▶ Your assignment
Exclude the pictures, then repeat exactly each line from the one containing "Task: Click the help question mark icon" to the final line of the records that follow.
* * *
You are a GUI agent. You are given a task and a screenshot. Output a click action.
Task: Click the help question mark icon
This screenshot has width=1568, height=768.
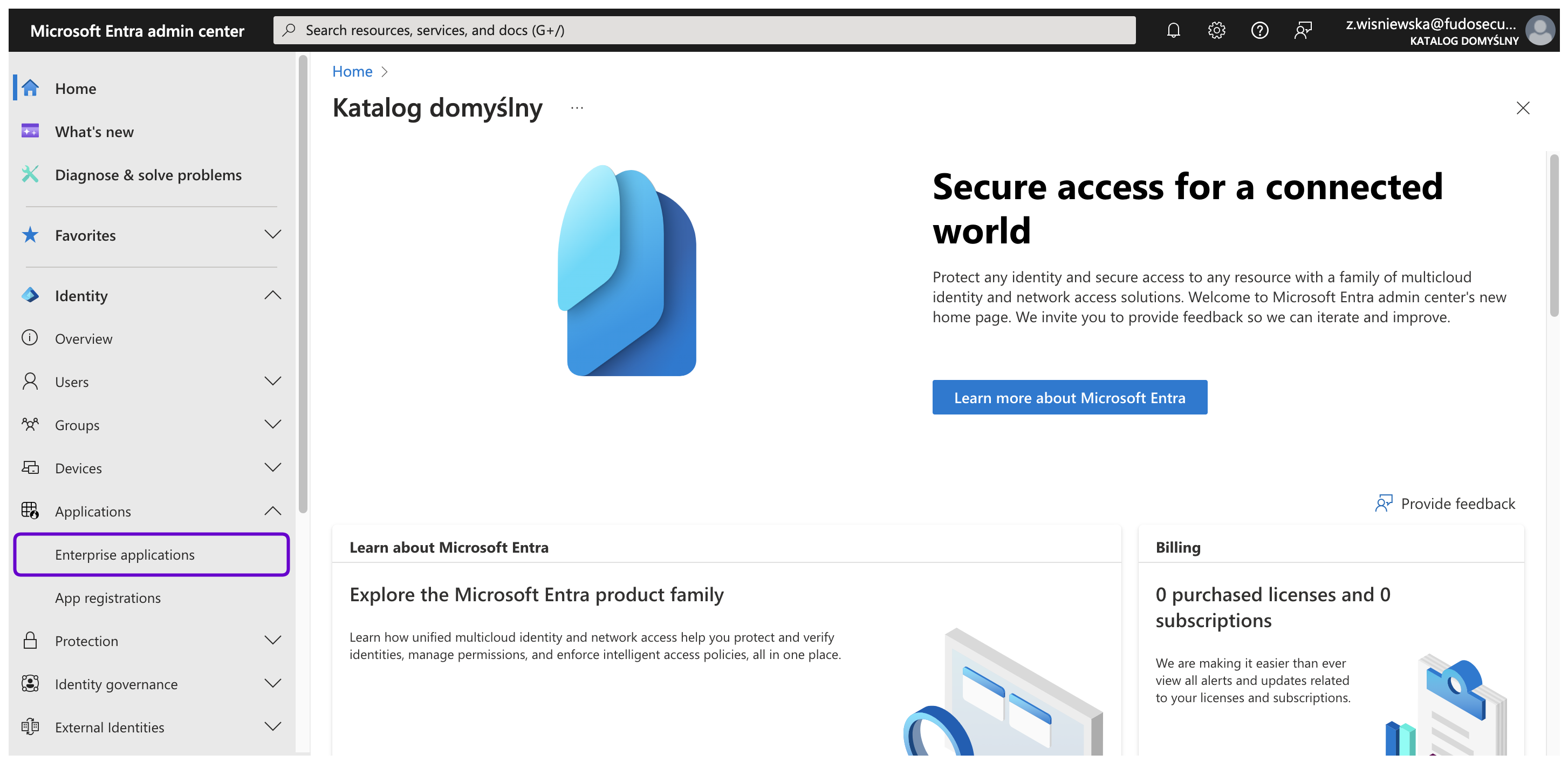pos(1259,30)
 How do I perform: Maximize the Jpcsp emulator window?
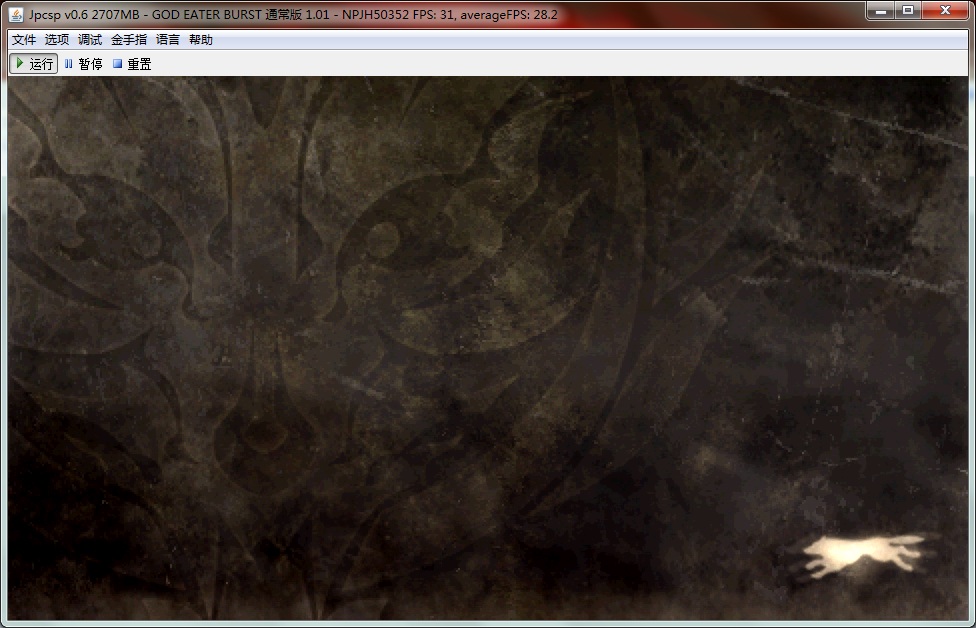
* * *
▶ Solution below
Task: Click the help question mark icon
This screenshot has width=1568, height=768.
pos(1259,30)
 How do I perform: Maximize the Jpcsp emulator window?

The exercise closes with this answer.